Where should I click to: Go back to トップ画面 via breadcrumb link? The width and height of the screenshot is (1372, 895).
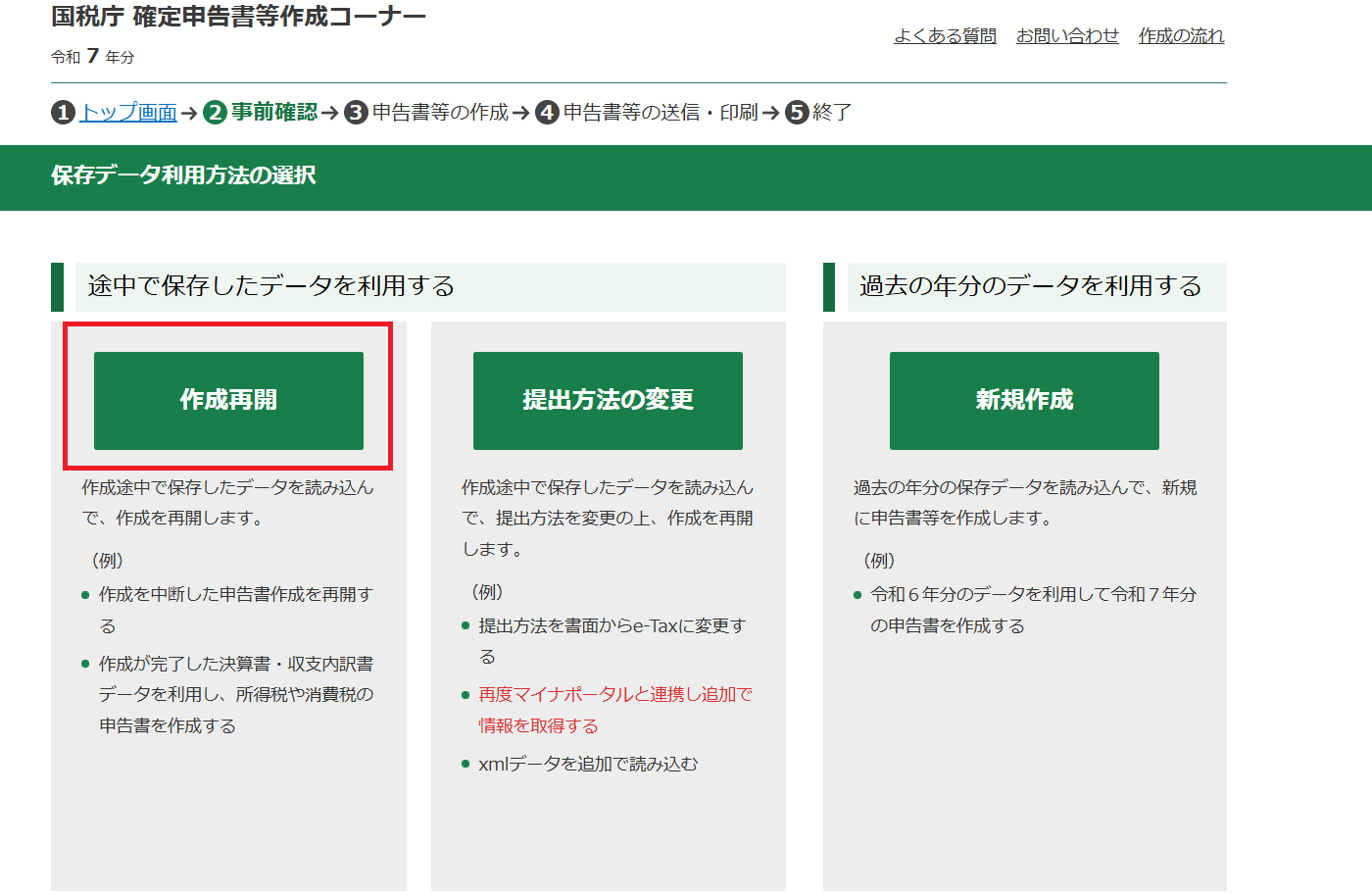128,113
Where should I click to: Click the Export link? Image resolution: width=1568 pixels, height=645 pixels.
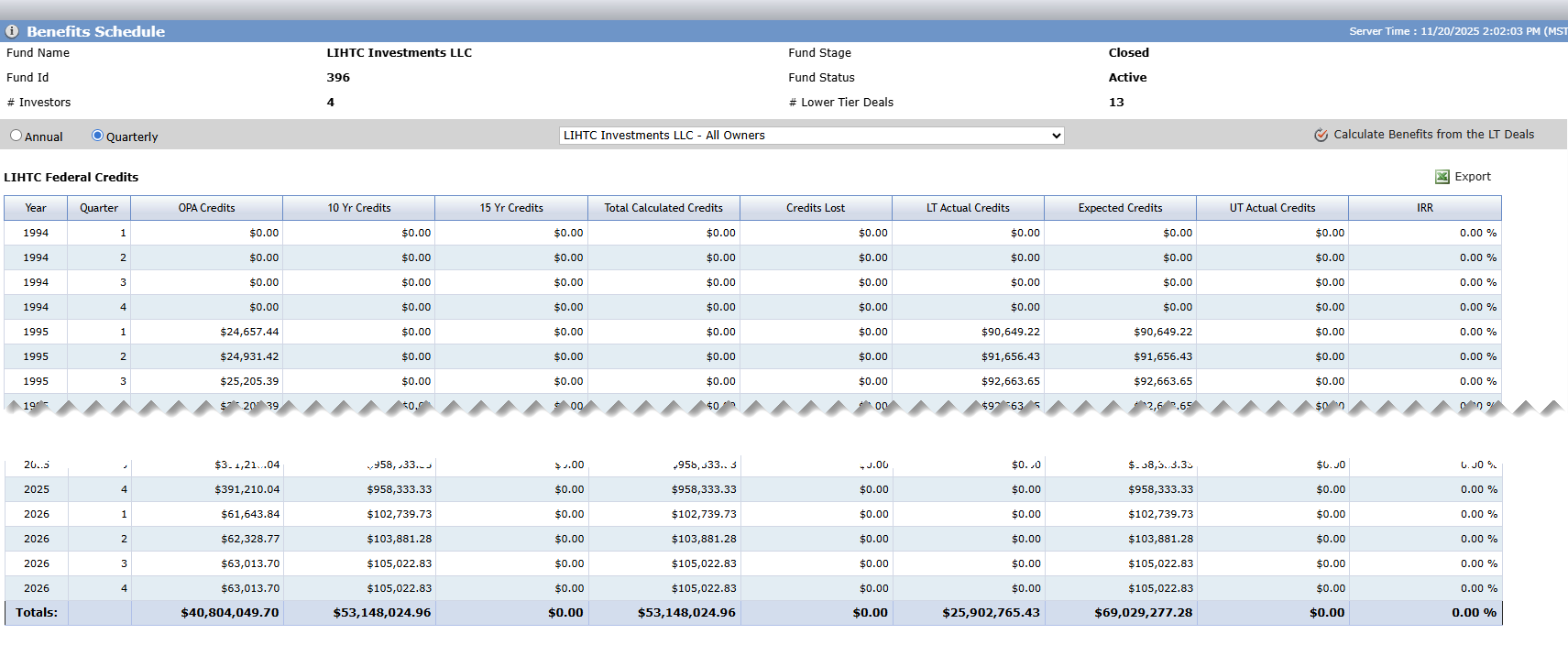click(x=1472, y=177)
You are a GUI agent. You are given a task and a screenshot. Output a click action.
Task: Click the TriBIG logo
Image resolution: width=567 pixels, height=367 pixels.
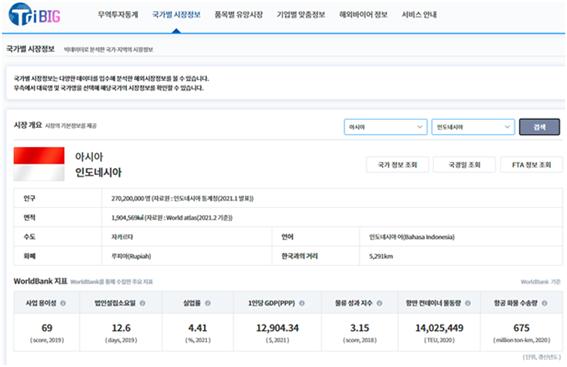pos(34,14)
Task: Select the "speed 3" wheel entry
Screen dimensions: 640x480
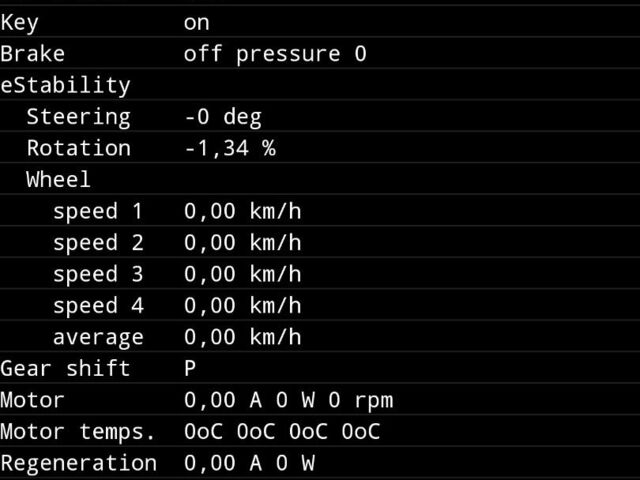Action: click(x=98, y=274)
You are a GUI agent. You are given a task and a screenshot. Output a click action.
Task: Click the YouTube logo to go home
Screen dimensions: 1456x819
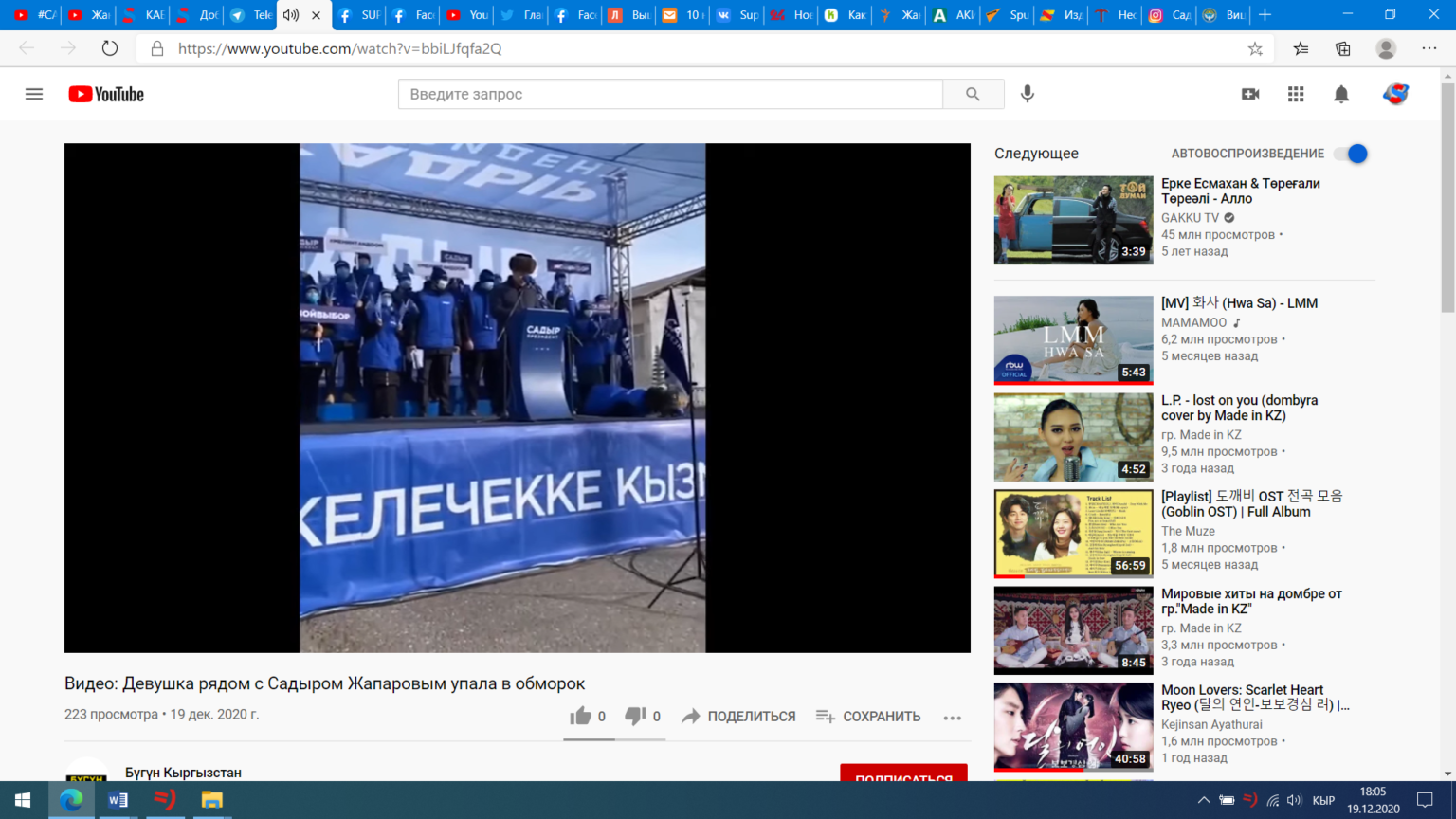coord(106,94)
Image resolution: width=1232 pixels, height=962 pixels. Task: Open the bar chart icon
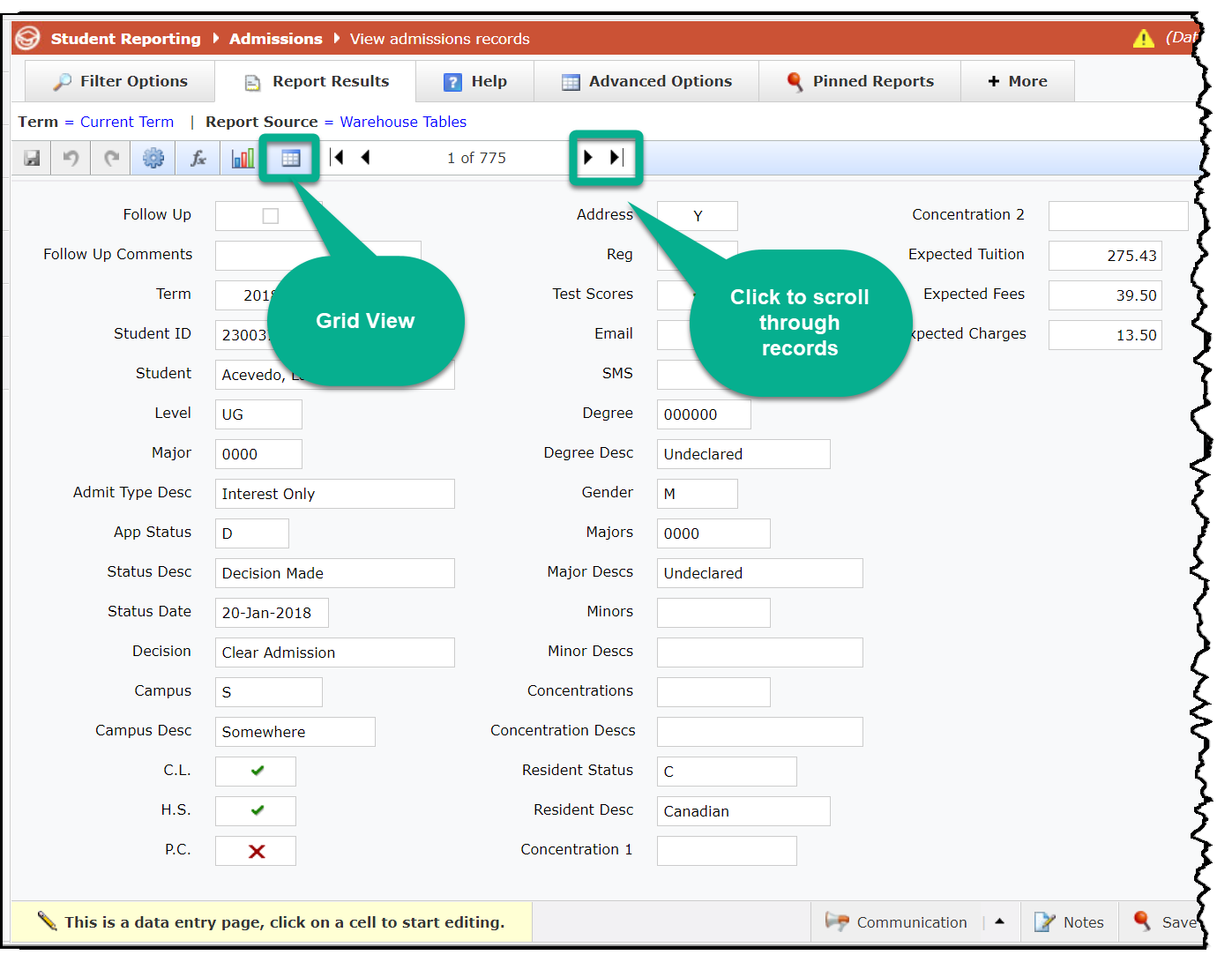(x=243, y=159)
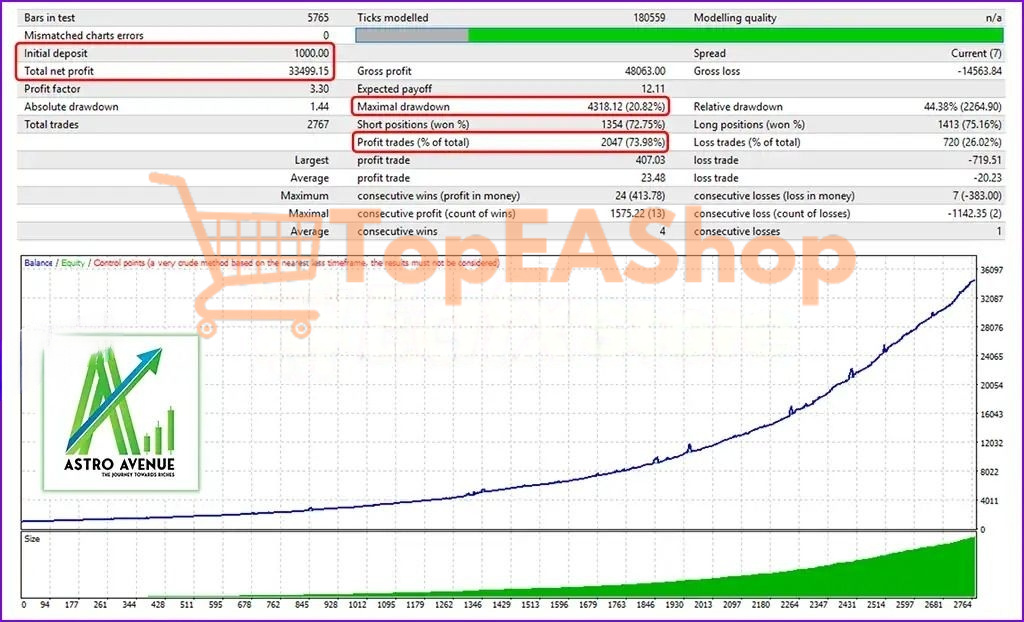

══════

[Problem details]
How many lines in the entries above include the string "logo"? Answer with the number only.

[Worked solution]
2